Germany's recent bailout of natural gas giant Uniper SE is unlikely to be the last energy-sector rescue in Europe, given the ongoing crisis sparked by Russia's war in Ukraine. With tensions remaining high and no end in sight to the conflict, other energy companies in the region could soon find themselves in need of similar assistance.
According to European Investment Bank President Werner Hoyer, high energy prices could lead to more state intervention. Hoyer told Bloomberg Television that energy prices are "incredibly high" and that this is likely to continue for a while.
Uniper, the largest German buyer of Russian natural gas, has confirmed that it is finalizing a package that would include an 8 billion-euro ($8 billion) capital increase, to be subscribed entirely by the German government. The government will also purchase the shares of Uniper's main shareholder, Finland's Fortum Oyj.

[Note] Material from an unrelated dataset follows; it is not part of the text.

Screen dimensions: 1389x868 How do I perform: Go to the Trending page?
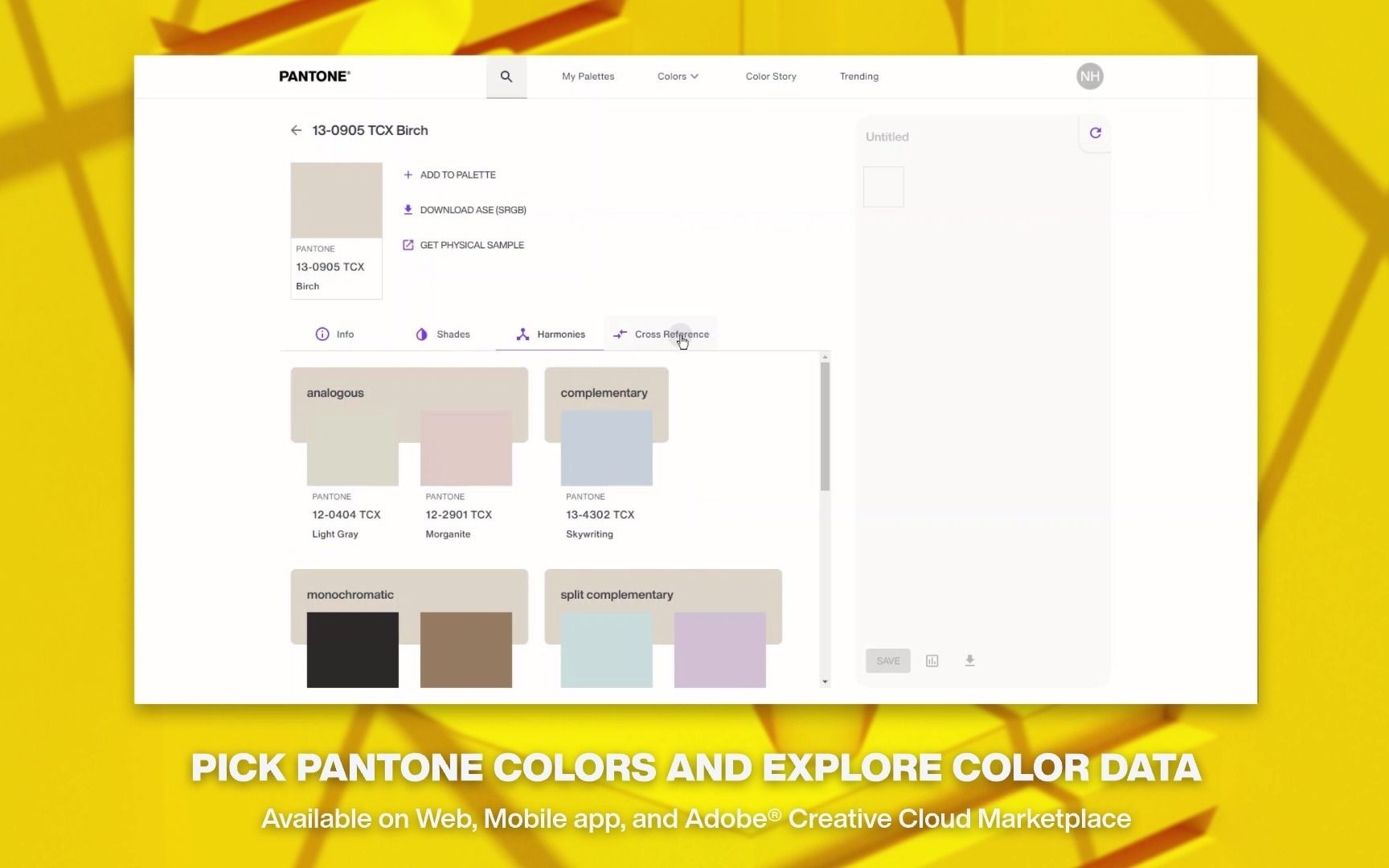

Germany is facing pressure to take action in response to the failure of a Russian energy company. This could have ripple effects through Europe's largest economy, and also threaten fuel supplies. Russian President Vladimir Putin has slashed energy flows in retaliation for sanctions.
Hoyer said that the current situation makes it even more important for Europe to continue with its transition to green energy. He added that Europe is "well on track to mitigate the situation" by reducing demand and diversifying its energy sources.
We must remain committed to the energy transition - in Europe and globally - in order to prevent Vladimir Putin from gaining an advantage.